Under the European Medical Device Regulation, Aidence has appointed a Person Responsible for Regulatory Compliance (PRRC). The role is currently executed by our Head of Regulatory Compliance, Leon Doorn.

The regulatory system within the UK broadly aligns with the European system applicable to medical devices. We will be appointing our UK registered office to fulfil the UK responsible person role as required per September 2021 and register our products with MHRA before that date.

We are pursuing UKCA certification as soon as possible (pending accreditation of the certification body) with our current (CE) certification body. The UKCA mark will be mandatory for our products per 2023.

Our products are currently not certified for use in the US market.

In Canada, Class II-IV medical devices require a Medical Device License (MDL) before market use. An MDL is a product approval, similar to a CE certificate and a 510(k) certification.

We have obtained the MDL for Veye Lung Nodules. The licence can be viewed here.

When applying for an MDL, it is required to have an MDSAP certificate that covers Canadian requirements. Therefore, gaining an MDL also shows we meet the requirements of the Canadian Medical Devices Regulation SOR/98-282.  

ISO 27001

The ISO 27001 documents the Information Security System requirements for organisations. It includes requirements around confidentiality, integrity, and availability of information. Amongst others, Annex A supports organisations to implement technical and organisational measures to protect information that is important to those organisations.

You can download a copy of our ISO 27001 certificate here.

MDSAP

The Medical Device Single Audit Program (MDSAP) certificate aims to fast-track the regulatory process in five countries – the US, Canada, Japan, Australia, and Brazil – by managing a single quality system audit in place of multiple audits. The programme extends the ISO 13485 requirements to local legislation for the participating countries.

You can download a copy of our MDSAP certificate here.

The CE marking for medical devices requires the implementation of many more standards. Our company and products thus comply with:

IEC 62304 – Regarding Software Lifecycle Processes
IEC 82304 – Product Safety Requirements for Health Software
ISO 14971 – Regarding Risk Management
ISO 15223 – Use of symbols on medical devices
IEC 62366 – Regarding usability engineering

Our specific field further lays down product standards such as:

NEMA PS3 / ISO 12052 – Digital Imaging and Communications in Medicine (DICOM)
DCB 0129 – Regarding Clinical Risk Management (UK specific standard)

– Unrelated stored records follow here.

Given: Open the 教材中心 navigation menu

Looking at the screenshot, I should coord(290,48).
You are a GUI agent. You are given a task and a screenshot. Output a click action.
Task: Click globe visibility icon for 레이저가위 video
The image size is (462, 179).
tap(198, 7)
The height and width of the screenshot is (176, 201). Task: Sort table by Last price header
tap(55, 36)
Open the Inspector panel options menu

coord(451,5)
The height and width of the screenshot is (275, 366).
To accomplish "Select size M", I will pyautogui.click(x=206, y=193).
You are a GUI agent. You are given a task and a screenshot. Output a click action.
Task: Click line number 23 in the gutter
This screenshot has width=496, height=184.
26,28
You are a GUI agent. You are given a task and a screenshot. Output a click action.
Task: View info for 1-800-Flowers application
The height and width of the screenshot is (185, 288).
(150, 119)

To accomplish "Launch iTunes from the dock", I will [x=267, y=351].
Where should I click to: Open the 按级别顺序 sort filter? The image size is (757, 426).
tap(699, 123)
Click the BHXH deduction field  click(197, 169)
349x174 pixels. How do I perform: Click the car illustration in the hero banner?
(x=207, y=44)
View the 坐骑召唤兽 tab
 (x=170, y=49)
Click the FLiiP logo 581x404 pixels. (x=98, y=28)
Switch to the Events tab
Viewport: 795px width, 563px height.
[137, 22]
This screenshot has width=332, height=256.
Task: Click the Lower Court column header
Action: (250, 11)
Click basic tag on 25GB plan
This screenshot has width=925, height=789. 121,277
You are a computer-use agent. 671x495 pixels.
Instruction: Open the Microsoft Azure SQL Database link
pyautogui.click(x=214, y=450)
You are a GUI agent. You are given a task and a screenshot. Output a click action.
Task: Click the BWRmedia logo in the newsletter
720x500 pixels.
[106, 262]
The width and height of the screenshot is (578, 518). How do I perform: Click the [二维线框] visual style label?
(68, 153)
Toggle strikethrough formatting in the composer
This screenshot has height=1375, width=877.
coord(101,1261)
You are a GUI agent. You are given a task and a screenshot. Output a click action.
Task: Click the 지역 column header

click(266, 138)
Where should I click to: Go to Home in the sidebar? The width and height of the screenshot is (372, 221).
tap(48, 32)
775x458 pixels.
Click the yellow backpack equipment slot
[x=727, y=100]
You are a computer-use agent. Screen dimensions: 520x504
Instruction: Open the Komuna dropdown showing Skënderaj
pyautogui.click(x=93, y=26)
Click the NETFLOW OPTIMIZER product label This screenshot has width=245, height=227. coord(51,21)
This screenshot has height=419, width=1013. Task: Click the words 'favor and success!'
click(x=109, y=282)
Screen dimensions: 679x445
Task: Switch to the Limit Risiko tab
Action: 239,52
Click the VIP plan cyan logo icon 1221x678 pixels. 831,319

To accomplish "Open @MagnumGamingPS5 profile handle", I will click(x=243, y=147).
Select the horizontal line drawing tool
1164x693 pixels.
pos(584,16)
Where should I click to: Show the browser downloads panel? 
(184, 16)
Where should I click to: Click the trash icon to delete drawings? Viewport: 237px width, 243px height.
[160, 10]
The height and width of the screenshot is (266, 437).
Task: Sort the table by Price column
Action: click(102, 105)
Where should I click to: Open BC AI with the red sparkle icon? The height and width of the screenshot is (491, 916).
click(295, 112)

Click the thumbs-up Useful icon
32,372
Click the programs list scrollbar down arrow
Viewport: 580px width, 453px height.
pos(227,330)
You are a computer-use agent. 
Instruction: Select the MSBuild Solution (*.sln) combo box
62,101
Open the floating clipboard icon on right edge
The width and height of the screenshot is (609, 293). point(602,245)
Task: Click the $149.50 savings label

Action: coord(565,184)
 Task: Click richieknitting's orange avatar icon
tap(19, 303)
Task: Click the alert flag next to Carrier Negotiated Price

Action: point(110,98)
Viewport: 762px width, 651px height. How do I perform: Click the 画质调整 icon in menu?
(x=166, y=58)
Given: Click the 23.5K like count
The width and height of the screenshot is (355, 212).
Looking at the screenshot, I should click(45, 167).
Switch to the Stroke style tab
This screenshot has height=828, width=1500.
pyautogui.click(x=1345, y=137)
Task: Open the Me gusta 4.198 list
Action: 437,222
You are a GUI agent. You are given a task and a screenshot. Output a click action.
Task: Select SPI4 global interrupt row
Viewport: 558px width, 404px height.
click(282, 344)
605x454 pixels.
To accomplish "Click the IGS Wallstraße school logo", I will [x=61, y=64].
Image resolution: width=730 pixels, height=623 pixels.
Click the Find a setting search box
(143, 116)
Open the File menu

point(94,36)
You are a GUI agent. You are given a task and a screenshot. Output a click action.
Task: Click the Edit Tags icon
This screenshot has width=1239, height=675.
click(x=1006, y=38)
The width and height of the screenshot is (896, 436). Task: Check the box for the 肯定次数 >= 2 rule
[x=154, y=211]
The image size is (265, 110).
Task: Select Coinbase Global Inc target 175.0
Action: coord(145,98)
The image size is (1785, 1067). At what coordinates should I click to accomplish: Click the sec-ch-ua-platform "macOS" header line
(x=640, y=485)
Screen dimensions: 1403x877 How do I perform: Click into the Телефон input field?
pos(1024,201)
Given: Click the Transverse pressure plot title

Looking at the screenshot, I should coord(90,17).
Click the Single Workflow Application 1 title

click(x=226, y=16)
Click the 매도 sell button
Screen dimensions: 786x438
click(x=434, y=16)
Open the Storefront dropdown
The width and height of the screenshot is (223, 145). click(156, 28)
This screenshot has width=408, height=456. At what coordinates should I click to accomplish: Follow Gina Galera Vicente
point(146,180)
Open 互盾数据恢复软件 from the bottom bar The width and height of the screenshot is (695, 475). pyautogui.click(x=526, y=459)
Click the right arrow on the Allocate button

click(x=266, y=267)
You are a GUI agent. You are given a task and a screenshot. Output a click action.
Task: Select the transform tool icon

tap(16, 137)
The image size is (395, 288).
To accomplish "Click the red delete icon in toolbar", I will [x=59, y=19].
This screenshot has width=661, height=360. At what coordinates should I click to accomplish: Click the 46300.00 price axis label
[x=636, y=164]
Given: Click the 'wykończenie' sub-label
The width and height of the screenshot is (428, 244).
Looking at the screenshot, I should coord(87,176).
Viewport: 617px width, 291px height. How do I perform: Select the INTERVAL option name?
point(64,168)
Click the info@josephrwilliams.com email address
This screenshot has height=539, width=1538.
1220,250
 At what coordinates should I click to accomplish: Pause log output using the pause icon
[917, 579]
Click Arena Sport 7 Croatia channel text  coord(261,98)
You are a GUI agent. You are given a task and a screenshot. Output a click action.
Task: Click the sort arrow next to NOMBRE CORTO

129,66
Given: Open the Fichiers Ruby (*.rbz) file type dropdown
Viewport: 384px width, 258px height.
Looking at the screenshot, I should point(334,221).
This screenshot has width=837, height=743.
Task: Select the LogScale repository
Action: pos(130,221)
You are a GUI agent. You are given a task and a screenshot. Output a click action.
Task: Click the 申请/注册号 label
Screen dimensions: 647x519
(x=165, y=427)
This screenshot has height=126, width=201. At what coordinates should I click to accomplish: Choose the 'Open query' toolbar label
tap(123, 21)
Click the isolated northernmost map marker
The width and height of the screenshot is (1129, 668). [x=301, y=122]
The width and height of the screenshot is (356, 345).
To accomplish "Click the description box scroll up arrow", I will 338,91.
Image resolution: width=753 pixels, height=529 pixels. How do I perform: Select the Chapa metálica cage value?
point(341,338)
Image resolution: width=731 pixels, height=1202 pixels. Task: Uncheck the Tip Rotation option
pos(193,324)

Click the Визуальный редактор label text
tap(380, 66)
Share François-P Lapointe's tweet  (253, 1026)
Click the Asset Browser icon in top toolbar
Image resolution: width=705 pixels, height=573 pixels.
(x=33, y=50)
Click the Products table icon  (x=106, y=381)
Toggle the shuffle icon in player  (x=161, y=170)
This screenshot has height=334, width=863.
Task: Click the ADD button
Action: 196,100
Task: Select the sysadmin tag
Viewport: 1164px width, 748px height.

In line with DCB 0129, Aidence has appointed a Clinical Safety Officer, which is our Chief Medical Officer (CMO), Joris Wakkie. When necessary, external registered clinicians are supporting us in the conduct of clinical risk assessments.

Compliance documentation is available upon request.

ISO standards (under development)

Aidence is an active member of the SC 42 standards committee for ISO. SC 42 aims to develop ISO standards and reports with regards to Artificial Intelligence. Time permitting, we actively contribute to the developments of standards.

For further details on SC42, refer to https://www.iso.org/committee/6794475.html.

GDPR EU and UK

As our company processes (Data Processor) Personal (health) Data belonging to EU and UK citizens, we must comply with the relevant privacy legislation (e.g. EU and UK versions of the GDPR). Our company is bound to strict Data Processing Agreements with each customer. The customers clarify how Aidence can process data on their behalf as a Data Controller.

You can read more about our data processing activities in our Data Processing Policy. To better understand how we process your data through our website, contact forms or email, read up on our Privacy and Cookie Policy.

Aidence has appointed a Data Protection Officer (DPO) to help ensure that personal data is processed in line with the requirements set out by the privacy legislation. Our DPO is the Head of Regulatory Compliance, Leon Doorn.

HIPAA Compliance

Currently not applicable as we are not conducting any commercial activity within the U.S.